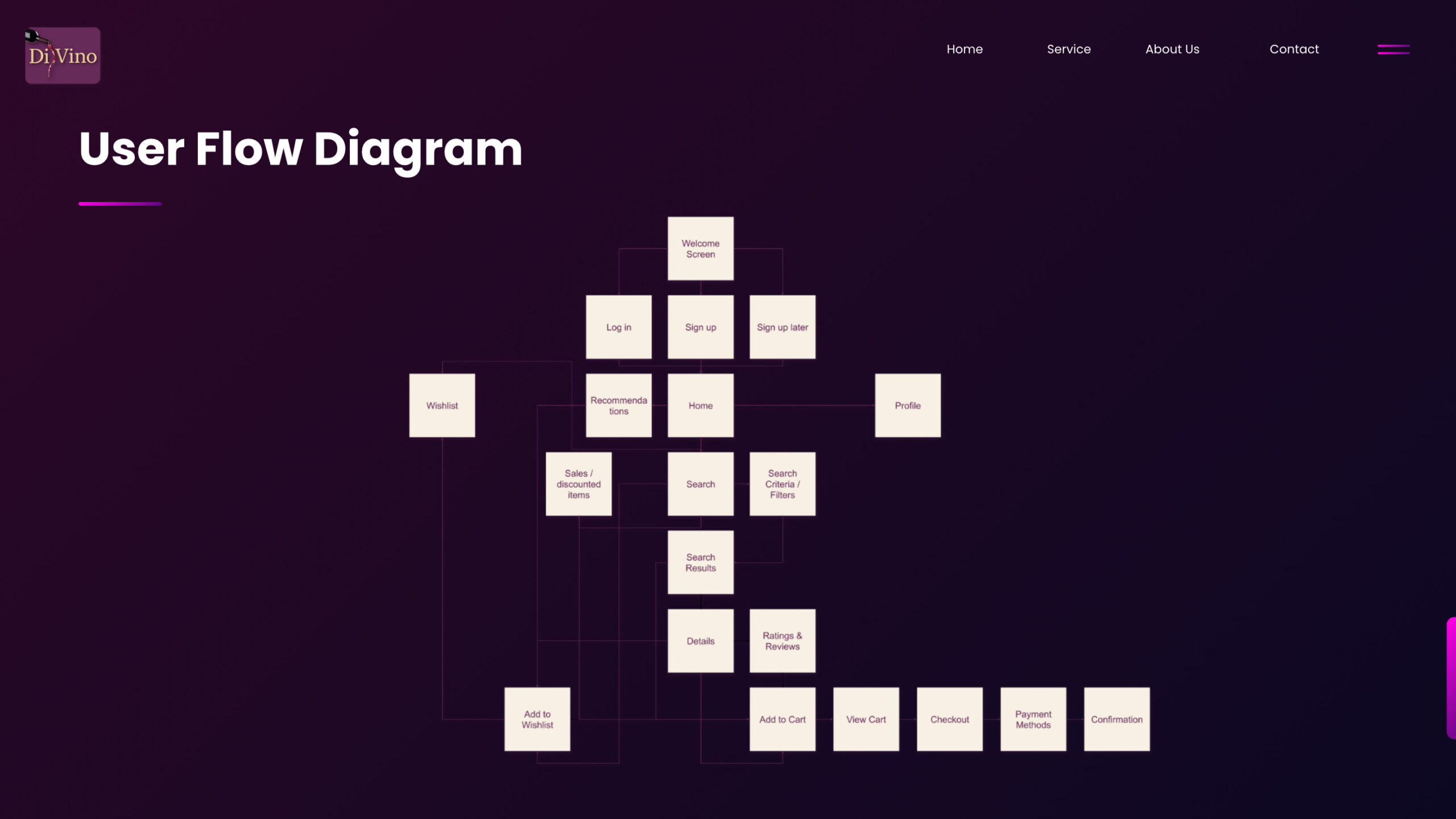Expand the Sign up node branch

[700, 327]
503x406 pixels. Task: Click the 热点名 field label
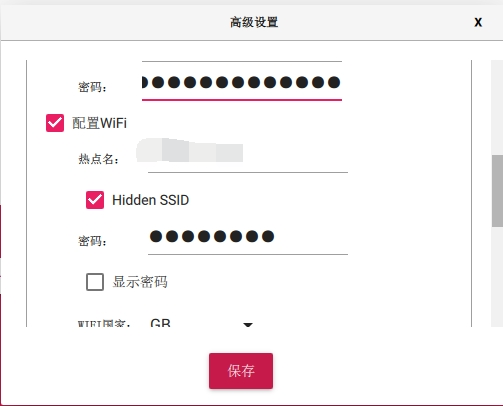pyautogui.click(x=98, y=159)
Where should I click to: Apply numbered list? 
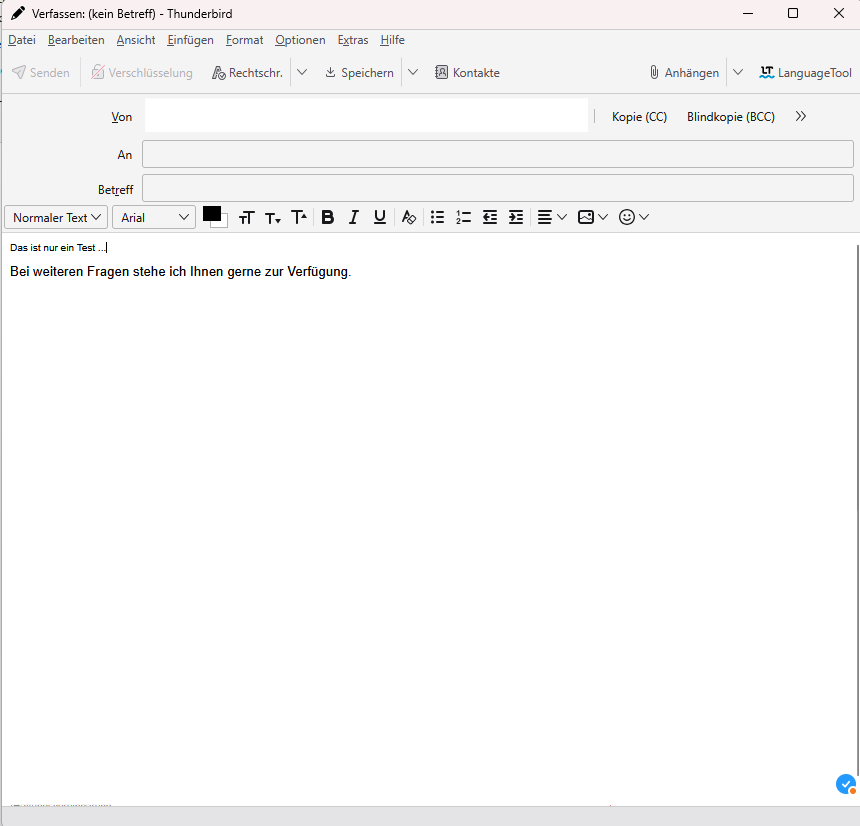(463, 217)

_____

Work item:
Each line from the one holding "503x406 pixels. Task: Click" to the end of the records above must be copied exactly; the pictures must not be copied.

Task output:
503x406 pixels. Task: Click the 热点名 field label
pyautogui.click(x=98, y=159)
Where should I click to: Apply numbered list? 
(463, 217)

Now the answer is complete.